Designing Chromane Derivatives as α2A-Adrenoceptor Selective Agonists via Conformation Constraint

Abstract

Enhancing the selectivity of alpha₂-adrenoceptor (α_2A-AR) agonists remains an unresolved issue. Herein, we reported the design of an α_2A-AR agonist using the conformation constraint method, beginning with medetomidine. The structure–activity relationship indicated that the 8-substituent of chromane derivatives exerted the most pronounced effect on α_2A-AR agonistic activity. Compounds A9 and B9 were identified as the most promising, exhibiting EC₅₀ values of 0.78 and 0.23 nM, respectively.

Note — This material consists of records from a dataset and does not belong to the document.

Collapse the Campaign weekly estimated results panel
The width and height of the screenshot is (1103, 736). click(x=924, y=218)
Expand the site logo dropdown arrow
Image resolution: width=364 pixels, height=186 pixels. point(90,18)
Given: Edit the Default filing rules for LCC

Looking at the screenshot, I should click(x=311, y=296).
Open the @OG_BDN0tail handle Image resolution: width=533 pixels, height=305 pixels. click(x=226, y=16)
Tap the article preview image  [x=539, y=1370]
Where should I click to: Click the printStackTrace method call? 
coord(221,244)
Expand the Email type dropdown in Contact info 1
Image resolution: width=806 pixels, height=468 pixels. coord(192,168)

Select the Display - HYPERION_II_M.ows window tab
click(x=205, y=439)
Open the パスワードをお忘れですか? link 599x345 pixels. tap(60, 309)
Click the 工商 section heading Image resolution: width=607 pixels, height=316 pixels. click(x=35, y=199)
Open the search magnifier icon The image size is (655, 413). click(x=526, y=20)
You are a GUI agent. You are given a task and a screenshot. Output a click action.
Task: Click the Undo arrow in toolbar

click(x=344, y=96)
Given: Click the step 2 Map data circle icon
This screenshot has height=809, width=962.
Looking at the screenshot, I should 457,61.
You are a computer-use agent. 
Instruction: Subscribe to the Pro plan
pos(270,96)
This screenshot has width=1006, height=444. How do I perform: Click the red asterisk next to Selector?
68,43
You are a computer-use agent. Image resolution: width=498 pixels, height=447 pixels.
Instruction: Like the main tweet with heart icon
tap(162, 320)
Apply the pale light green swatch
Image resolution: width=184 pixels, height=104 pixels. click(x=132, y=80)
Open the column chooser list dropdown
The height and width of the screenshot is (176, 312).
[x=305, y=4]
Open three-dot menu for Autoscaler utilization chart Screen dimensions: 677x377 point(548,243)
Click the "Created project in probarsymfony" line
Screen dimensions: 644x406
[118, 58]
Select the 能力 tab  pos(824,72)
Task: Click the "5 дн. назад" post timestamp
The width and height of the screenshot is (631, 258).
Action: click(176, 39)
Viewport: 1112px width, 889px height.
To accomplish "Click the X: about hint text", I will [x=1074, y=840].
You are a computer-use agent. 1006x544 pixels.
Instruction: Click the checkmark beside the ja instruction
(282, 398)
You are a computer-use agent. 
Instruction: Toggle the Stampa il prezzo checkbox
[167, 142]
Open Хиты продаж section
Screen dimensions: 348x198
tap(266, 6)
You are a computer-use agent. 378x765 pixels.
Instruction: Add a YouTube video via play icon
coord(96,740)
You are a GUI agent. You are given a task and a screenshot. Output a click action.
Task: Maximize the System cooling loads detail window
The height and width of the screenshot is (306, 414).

Their selectivity indexes surpassed dexmedetomidine (DMED) by 10–80 fold. In vivo studies demonstrated that both A9 and B9 dose-dependently increased the loss of righting reflex in mice, with ED₅₀ values of 1.54 and 0.138 mg/kg, respectively. Binding mode calculations and mutation studies suggested the indispensability of the hydrogen bond between ASP128^3.32 and α_2A-AR agonist. In particular, A9 and B9 showed no dual reverse pharmacological effect, a characteristic exhibited by DMED in α_2A-AR activation.